Pick out each line of the data below that contains the string "link". Treat uppercase and lowercase as different.
---------------
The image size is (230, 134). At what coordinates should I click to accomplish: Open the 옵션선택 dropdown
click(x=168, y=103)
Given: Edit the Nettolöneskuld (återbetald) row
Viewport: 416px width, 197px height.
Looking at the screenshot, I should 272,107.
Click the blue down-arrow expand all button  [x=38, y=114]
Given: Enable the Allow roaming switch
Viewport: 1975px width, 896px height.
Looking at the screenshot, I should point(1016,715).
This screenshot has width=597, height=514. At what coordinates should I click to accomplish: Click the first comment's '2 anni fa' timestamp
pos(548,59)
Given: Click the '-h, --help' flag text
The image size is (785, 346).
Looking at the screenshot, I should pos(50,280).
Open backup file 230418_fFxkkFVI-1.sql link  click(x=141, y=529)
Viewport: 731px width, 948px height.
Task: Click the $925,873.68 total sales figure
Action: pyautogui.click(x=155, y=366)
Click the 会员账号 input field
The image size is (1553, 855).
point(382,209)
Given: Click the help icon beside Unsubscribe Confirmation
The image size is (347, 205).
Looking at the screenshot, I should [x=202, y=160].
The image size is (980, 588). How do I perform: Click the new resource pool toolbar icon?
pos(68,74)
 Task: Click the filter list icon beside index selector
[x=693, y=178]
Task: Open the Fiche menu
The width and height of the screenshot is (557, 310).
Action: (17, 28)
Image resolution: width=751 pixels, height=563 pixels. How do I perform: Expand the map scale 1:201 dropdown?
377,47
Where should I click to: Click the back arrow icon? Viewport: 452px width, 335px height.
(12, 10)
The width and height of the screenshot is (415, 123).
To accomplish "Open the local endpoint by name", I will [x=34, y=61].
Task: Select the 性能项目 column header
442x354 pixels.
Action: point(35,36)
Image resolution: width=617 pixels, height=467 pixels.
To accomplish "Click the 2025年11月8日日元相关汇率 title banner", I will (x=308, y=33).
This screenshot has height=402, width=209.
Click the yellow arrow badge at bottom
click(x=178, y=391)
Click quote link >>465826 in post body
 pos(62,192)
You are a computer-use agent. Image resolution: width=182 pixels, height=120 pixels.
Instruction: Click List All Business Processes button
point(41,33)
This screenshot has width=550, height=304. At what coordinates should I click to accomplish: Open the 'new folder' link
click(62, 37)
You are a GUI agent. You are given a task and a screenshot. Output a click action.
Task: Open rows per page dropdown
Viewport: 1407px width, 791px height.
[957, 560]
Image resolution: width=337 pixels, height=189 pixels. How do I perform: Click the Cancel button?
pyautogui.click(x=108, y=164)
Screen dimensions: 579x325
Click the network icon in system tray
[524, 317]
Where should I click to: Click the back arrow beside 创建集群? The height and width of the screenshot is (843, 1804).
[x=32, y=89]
---------------
**Task output**:
Open backup file 230418_fFxkkFVI-1.sql link  click(x=141, y=529)
Click quote link >>465826 in post body
This screenshot has width=550, height=304. At what coordinates should I click to accomplish: Open the 'new folder' link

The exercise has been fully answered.